Underlayment – The Hidden Protector in Your Roofing System
Your roof is the protective barrier which Shields your home and everything within it from the harsh outdoor elements. What many consumers are not aware of, is that there is much more that goes into a roof than just what you see looking at the finished product. One of those unseen components is underlayment, which is the hidden protector in any complete roofing system. Maybe you’ve never heard of underlayment, as most consumers haven’t. But as you continue to read, you’ll realize just how important underlayment is in the protection of your roof and the security of your home every single day.
What exactly is roof underlayment?
Underlayment is the protective Shield or barrier, which during the installation process is placed beneath roofing shingles. Depending on the type, it is a waterproof or water-resistant barrier which adds an extremely important layer of moisture protection. Roofing underlayment can be manufactured from a variety of different materials, for different applications. Some of these types include – rubberized, synthetic, polyethylene and felt. Different types of roofing underlayment provide different types of protection for your overall roofing system.

_EXERCISE REQUIREMENTS_.
(a) Answer these questions from the article on roof underlayment:
(i) What does the article call underlayment in a complete roofing system?
(ii) During installation, where is underlayment placed?
(iii) Which four types of underlayment does the article list?
(b) Extend the article on roof underlayment by continuing it from its final sentence.
The records have nothing to do with the underlayment article.

(Records for locating displayed items)
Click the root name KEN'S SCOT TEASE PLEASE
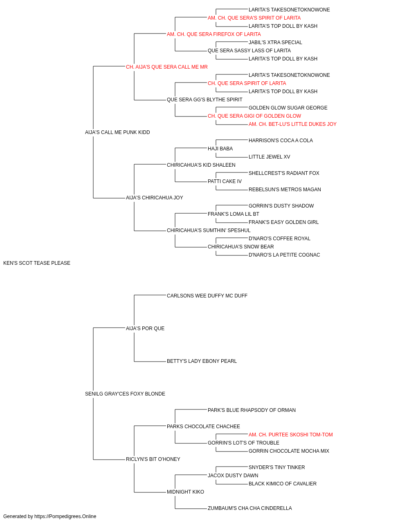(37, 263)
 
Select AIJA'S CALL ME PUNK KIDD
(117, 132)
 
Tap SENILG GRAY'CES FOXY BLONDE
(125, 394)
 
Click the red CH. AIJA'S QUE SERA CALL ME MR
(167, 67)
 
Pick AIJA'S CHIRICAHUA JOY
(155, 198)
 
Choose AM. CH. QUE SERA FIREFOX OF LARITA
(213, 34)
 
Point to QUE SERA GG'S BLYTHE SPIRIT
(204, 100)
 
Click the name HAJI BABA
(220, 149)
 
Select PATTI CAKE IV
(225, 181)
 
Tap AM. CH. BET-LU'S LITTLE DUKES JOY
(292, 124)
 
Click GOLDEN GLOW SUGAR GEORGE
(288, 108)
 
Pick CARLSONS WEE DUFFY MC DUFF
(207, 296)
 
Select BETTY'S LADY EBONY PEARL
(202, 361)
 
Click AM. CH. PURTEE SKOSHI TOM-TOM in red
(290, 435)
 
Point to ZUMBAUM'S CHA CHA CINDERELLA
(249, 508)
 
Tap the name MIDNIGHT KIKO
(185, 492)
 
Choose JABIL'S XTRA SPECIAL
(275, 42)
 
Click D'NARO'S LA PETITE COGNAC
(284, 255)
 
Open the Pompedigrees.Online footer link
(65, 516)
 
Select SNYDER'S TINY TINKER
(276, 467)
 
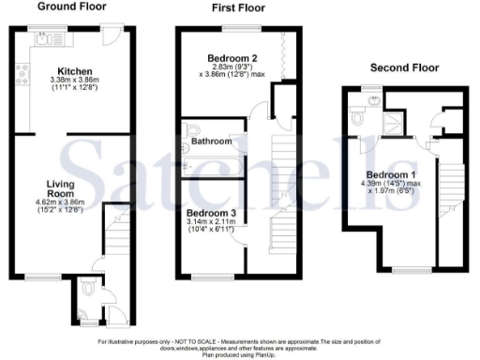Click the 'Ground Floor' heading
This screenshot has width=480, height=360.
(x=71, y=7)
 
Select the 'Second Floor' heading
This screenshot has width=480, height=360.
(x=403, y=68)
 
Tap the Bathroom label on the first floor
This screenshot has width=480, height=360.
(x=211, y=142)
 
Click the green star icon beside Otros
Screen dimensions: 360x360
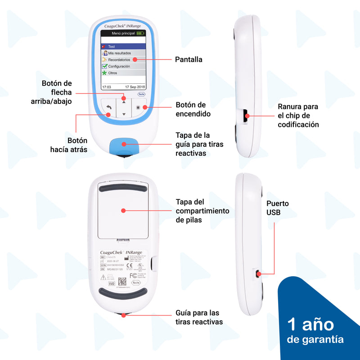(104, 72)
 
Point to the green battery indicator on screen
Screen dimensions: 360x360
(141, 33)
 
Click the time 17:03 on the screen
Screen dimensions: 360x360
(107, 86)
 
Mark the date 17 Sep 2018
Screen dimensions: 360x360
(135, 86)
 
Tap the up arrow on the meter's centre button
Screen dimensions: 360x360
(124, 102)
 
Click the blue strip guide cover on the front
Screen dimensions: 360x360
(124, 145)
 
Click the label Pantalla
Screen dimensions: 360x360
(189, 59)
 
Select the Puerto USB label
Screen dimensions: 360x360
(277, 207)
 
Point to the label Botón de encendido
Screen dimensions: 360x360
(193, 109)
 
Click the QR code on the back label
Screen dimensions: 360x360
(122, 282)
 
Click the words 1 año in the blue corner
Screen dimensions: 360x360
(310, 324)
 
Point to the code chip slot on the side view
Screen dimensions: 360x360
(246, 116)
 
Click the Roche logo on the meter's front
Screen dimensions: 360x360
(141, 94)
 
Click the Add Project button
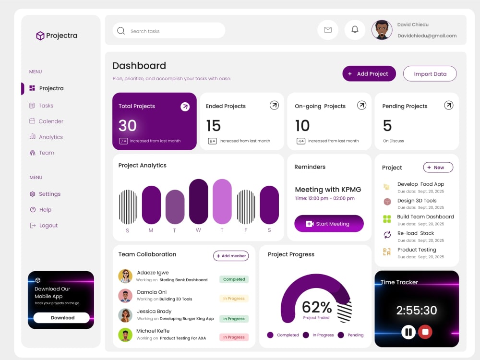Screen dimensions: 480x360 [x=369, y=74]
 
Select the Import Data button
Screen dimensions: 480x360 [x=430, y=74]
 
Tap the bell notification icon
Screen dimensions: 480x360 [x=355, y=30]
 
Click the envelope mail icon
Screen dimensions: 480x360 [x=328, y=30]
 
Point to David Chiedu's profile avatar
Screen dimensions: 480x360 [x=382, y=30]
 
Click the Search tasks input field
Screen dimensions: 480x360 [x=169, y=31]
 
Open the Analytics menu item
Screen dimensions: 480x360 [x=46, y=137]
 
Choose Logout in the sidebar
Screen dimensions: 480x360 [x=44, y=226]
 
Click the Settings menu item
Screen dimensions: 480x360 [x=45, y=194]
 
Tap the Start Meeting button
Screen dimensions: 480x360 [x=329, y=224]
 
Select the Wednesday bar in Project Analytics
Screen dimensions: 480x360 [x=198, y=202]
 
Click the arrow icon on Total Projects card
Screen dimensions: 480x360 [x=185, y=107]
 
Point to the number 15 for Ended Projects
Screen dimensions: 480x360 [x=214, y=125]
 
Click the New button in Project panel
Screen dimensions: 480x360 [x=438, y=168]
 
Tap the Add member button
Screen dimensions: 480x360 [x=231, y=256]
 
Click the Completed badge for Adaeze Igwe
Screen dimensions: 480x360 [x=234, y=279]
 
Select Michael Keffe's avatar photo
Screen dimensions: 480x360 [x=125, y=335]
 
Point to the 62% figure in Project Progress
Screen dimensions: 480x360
--
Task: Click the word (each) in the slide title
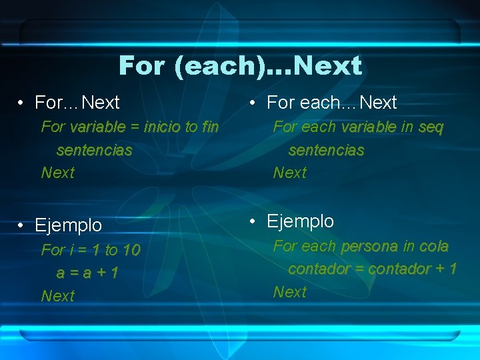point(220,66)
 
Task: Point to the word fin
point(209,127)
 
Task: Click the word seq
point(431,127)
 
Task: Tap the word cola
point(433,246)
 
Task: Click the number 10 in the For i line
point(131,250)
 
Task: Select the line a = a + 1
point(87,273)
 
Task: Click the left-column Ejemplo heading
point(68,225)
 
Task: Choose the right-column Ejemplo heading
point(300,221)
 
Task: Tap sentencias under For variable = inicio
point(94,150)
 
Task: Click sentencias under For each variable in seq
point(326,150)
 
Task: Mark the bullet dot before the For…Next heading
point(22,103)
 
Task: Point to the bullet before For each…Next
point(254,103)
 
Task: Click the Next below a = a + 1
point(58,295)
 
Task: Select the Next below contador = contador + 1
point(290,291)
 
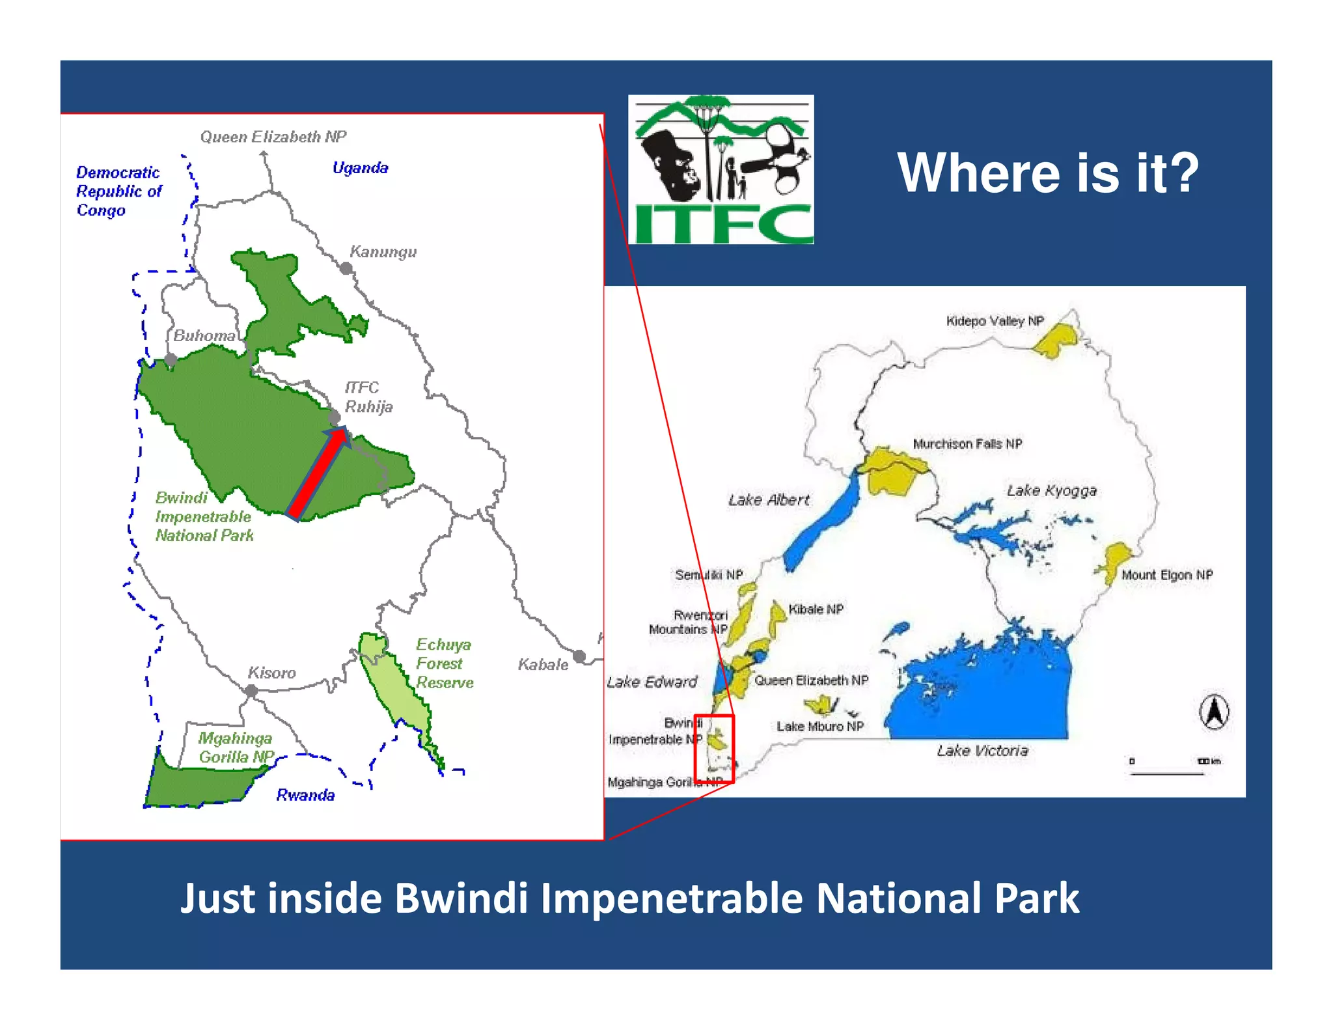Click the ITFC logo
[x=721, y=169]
--
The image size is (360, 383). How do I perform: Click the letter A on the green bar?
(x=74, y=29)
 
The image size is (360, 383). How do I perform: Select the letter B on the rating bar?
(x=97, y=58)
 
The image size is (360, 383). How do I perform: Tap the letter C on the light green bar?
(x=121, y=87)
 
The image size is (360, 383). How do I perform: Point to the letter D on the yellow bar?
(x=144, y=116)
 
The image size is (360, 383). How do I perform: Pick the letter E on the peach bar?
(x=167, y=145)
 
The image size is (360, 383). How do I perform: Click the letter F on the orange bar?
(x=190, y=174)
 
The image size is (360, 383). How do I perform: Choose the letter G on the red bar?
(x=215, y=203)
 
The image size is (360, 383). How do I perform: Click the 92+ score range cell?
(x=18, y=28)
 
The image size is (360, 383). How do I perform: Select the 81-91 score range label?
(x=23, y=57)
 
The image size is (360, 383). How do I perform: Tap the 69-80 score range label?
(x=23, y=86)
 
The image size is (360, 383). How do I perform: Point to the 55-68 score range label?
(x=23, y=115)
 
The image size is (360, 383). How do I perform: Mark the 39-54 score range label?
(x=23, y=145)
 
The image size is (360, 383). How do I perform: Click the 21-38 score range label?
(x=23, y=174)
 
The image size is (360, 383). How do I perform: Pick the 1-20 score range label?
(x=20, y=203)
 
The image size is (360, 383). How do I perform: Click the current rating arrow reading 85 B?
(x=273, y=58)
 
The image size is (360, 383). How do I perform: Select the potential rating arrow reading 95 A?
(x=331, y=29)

_REPLIES_.
(a)
(i) The hidden protector
(ii) Beneath roofing shingles
(iii) Rubberized, synthetic, polyethylene and felt

(b)
Why Do You Need Underlayment? …and Why Is It an Absolutely Essential Component of ANY Superior Roofing System?
The first thing to realize is the way a roof is able to protect a home, from the various components which have been proven to work together to provide the highest level of protection. Underlayment, as mentioned previously, is a moisture barrier. And although asphalt shingles can of course protect your home from rain, snow, and ice, water can still get past shingles. Wind driven rain can push water between shingles and trapped meltwater from ice dams can back-up between shingles as well. Shingles can also be lifted by damaging winds, and even blow off. Beyond that, as shingles approach the end of their lifespan they can deteriorate and become hardened or brittle. It is the underlayment beneath those shingles which sits atop and protects the roof deck (the wooden layer which a roof is installed upon) from moisture. Where even if some moisture penetrates through or between the shingles, the underlayment remains intact to protect the structure. Underlayment is a second line of defense that adds peace of mind and is well worth the investment.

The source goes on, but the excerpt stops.